The neuronal ceroid lipofuscinoses (NCLs) are a group of clinically and genetically heterogenenous neurodegenerative disorders characterised by the accumulation of autofluorescent storage material in many cell types. Most display autosomal recessive inheritance. More than 400 mutations have been described in 13 genes:
PPT1
,
TPP1
,
CLN3
,
CLN5
,
CLN6
,
MFSD8
,
CLN8
,
CTSD, GRN, ATP13A2, KCTD7, CTSF
and
DNAJC5
, and none show obvious mutation hotspots. The functions of most of these genes remain elusive. The majority of the genetic defects identified are private, but there are geographically widespread or localised common founder mutations. The NCLs exemplify both phenotypic convergence and divergence, and there can be very wide disease severity caused by mutations in the same gene. Some recently identified mutations are in genes that are associated with other diseases. The recent expansion of knowledge in the genetic understanding of the NCLs is leading to improved diagnostic approaches, and the recent adoption of a new nomenclature.
Key Concepts:
More than 400 mutations are known across 13 genes causing disease in families diagnosed with NCL.
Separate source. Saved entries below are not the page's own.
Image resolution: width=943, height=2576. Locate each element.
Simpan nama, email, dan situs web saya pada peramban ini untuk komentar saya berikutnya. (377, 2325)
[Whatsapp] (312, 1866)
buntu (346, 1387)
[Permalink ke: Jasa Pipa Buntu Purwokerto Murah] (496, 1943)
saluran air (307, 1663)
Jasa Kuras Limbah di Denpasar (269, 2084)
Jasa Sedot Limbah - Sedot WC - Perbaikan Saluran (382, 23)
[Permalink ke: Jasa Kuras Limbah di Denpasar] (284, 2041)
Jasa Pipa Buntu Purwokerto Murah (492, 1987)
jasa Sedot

Most NCLs are autosomal recessive.
NCLs are a heterogenous group of disorders with common features of progressive degeneration of the brain, and often the retina, and intracellular storage of material similar to ceroid and lipofuscin.
NCLs are monogenic disorders.
One type of NCL is autosomal dominant.
There remain families diagnosed with NCL in which the genetic cause is not yet determined.